WEST VIRGINIA: THE WONDER BAR STEAKHOUSE
Claim to fame: Since 1946, The Wonder Bar Steakhouse has served USDA choice- or prime-certified Angus beef aged a minimum of 21 days. Popular steaks include The Host Choice, a 12-ounce Delmonico, which comes with a glass of house red, white or blush, and a wine-sauce parfait. The steak is served with a house salad, choice of baked potato, pasta, shoestring fries or rice. The restaurant has received many awards including the Wine Spectator’s Award of Excellence from 2014 through 2017.
WISCONSIN: THE FIVE O’CLOCK STEAKHOUSE
Claim to fame: The Five O’Clock Steakhouse has been a family-owned and independently operated Milwaukee supper club since 1946, consistently winning best steakhouse awards and making "best of" lists for good reason.
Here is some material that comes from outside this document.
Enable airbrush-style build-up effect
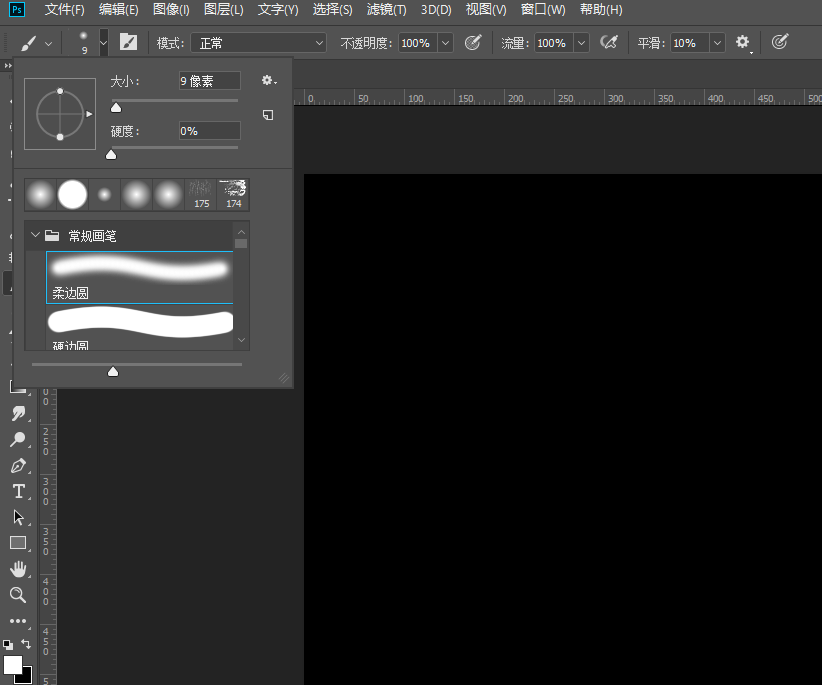 [x=608, y=42]
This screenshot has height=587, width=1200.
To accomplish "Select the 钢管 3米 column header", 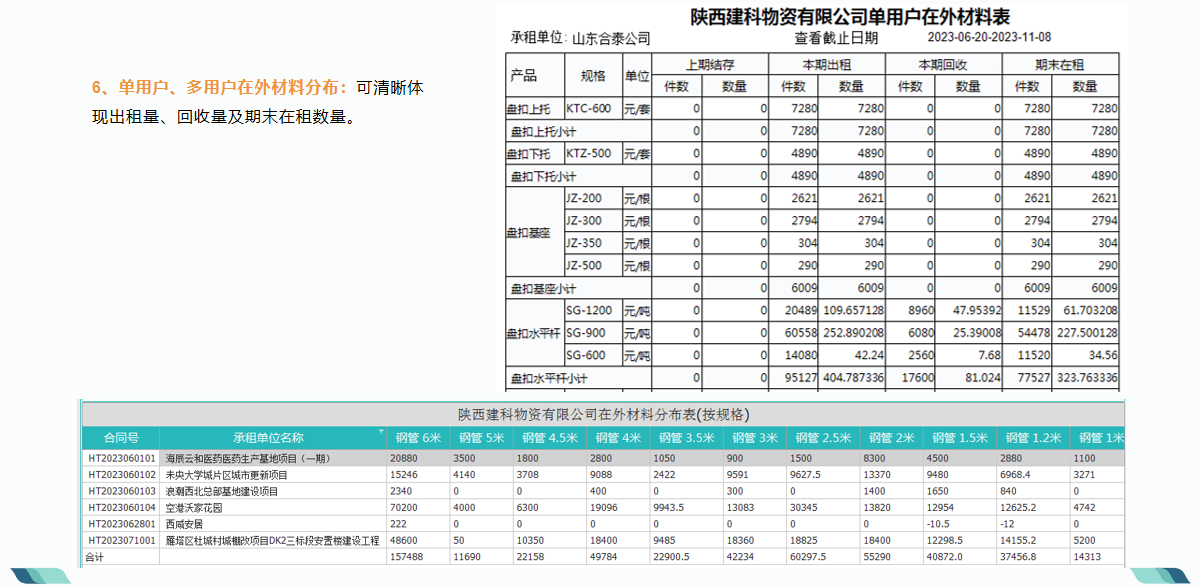I will pyautogui.click(x=757, y=437).
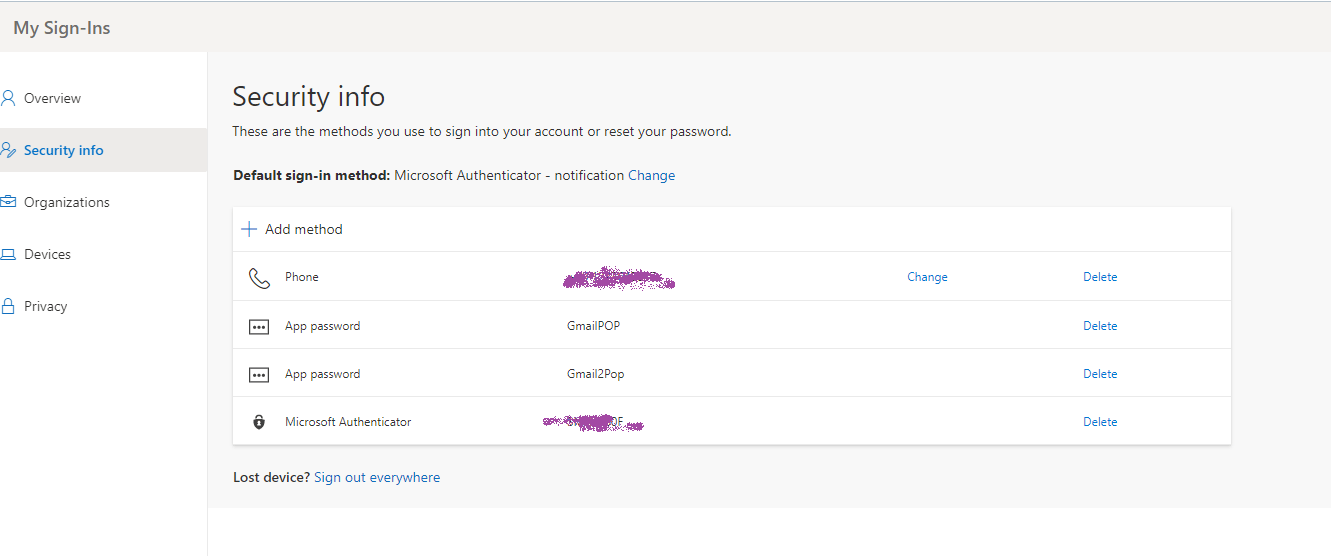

Make sure to start with their popular "Baked French Onion Soup" made with melted gruyere, then try their "Five O’Clock Cut" porterhouse steak or bacon-wrapped filets with blue cheese topping and Parmesan sauce.
WYOMING: MINERS AND STOCKMEN’S STEAKHOUSE AND SPIRITS
Claim to fame: Serving only aged prime USDA beef, Miners and Stockmen’s Steakhouse and Spirits is also Wyoming’s oldest bar. Their steaks run the gamut from filets and rib-eyes to porterhouse cuts and everything in between, served up with soup or salad and two sides to choose from. This unpretentious steakhouse boasts an extensive wine list and 35 different types of whiskey to ponder.